• **WORK ITEM**
Print every record exactly, omitting none.

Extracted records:
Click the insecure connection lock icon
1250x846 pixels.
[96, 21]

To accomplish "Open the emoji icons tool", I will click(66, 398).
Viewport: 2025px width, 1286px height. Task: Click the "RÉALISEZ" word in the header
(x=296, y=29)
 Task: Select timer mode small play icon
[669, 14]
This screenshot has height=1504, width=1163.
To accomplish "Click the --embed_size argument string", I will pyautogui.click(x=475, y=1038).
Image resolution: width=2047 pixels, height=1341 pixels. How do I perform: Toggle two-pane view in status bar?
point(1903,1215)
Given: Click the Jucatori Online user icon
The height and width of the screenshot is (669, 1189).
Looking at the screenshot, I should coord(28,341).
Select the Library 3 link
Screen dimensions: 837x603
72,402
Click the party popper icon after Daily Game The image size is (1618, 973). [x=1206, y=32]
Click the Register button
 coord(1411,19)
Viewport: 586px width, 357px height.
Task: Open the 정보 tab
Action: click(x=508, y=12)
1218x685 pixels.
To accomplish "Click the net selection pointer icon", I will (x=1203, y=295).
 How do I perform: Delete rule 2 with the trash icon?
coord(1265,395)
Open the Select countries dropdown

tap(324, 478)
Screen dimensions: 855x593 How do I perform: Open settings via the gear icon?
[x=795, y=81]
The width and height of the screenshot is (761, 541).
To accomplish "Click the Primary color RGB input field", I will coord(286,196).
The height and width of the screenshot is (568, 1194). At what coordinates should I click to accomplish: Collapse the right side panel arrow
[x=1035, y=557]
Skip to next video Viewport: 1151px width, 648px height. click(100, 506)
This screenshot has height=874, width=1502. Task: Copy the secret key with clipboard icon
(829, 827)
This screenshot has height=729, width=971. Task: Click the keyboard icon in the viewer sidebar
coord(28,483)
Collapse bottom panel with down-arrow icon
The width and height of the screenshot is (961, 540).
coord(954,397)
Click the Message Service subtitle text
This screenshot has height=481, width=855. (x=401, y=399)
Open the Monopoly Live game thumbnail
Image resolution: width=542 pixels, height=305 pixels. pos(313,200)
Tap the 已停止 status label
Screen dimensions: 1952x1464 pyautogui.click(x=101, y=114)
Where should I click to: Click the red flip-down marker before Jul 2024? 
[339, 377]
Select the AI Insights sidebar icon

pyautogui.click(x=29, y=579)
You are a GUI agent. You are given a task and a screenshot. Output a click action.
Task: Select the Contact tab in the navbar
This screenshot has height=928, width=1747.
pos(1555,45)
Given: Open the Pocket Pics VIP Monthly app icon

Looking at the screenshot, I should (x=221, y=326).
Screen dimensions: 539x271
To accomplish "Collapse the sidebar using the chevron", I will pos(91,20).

• **EXPECTED ANSWER**
Click the insecure connection lock icon
1250x846 pixels.
[96, 21]

To accomplish "Open the emoji icons tool", I will click(66, 398).
Viewport: 2025px width, 1286px height. Task: Click the "RÉALISEZ" word in the header
(x=296, y=29)
 Task: Select timer mode small play icon
[669, 14]
This screenshot has height=1504, width=1163.
To accomplish "Click the --embed_size argument string", I will pyautogui.click(x=475, y=1038).
Image resolution: width=2047 pixels, height=1341 pixels. How do I perform: Toggle two-pane view in status bar?
point(1903,1215)
Given: Click the Jucatori Online user icon
The height and width of the screenshot is (669, 1189).
Looking at the screenshot, I should coord(28,341).
Select the Library 3 link
Screen dimensions: 837x603
72,402
Click the party popper icon after Daily Game The image size is (1618, 973). [x=1206, y=32]
Click the Register button
 coord(1411,19)
Viewport: 586px width, 357px height.
Task: Open the 정보 tab
Action: click(x=508, y=12)
1218x685 pixels.
To accomplish "Click the net selection pointer icon", I will (x=1203, y=295).
 How do I perform: Delete rule 2 with the trash icon?
coord(1265,395)
Open the Select countries dropdown

tap(324, 478)
Screen dimensions: 855x593 How do I perform: Open settings via the gear icon?
[x=795, y=81]
The width and height of the screenshot is (761, 541).
To accomplish "Click the Primary color RGB input field", I will coord(286,196).
The height and width of the screenshot is (568, 1194). At what coordinates should I click to accomplish: Collapse the right side panel arrow
[x=1035, y=557]
Skip to next video Viewport: 1151px width, 648px height. click(100, 506)
This screenshot has height=874, width=1502. Task: Copy the secret key with clipboard icon
(829, 827)
This screenshot has height=729, width=971. Task: Click the keyboard icon in the viewer sidebar
coord(28,483)
Collapse bottom panel with down-arrow icon
The width and height of the screenshot is (961, 540).
coord(954,397)
Click the Message Service subtitle text
This screenshot has height=481, width=855. (x=401, y=399)
Open the Monopoly Live game thumbnail
Image resolution: width=542 pixels, height=305 pixels. pos(313,200)
Tap the 已停止 status label
Screen dimensions: 1952x1464 pyautogui.click(x=101, y=114)
Where should I click to: Click the red flip-down marker before Jul 2024? 
[339, 377]
Select the AI Insights sidebar icon

pyautogui.click(x=29, y=579)
You are a GUI agent. You are given a task and a screenshot. Output a click action.
Task: Select the Contact tab in the navbar
This screenshot has height=928, width=1747.
pos(1555,45)
Given: Open the Pocket Pics VIP Monthly app icon

Looking at the screenshot, I should (x=221, y=326).
Screen dimensions: 539x271
To accomplish "Collapse the sidebar using the chevron", I will pos(91,20).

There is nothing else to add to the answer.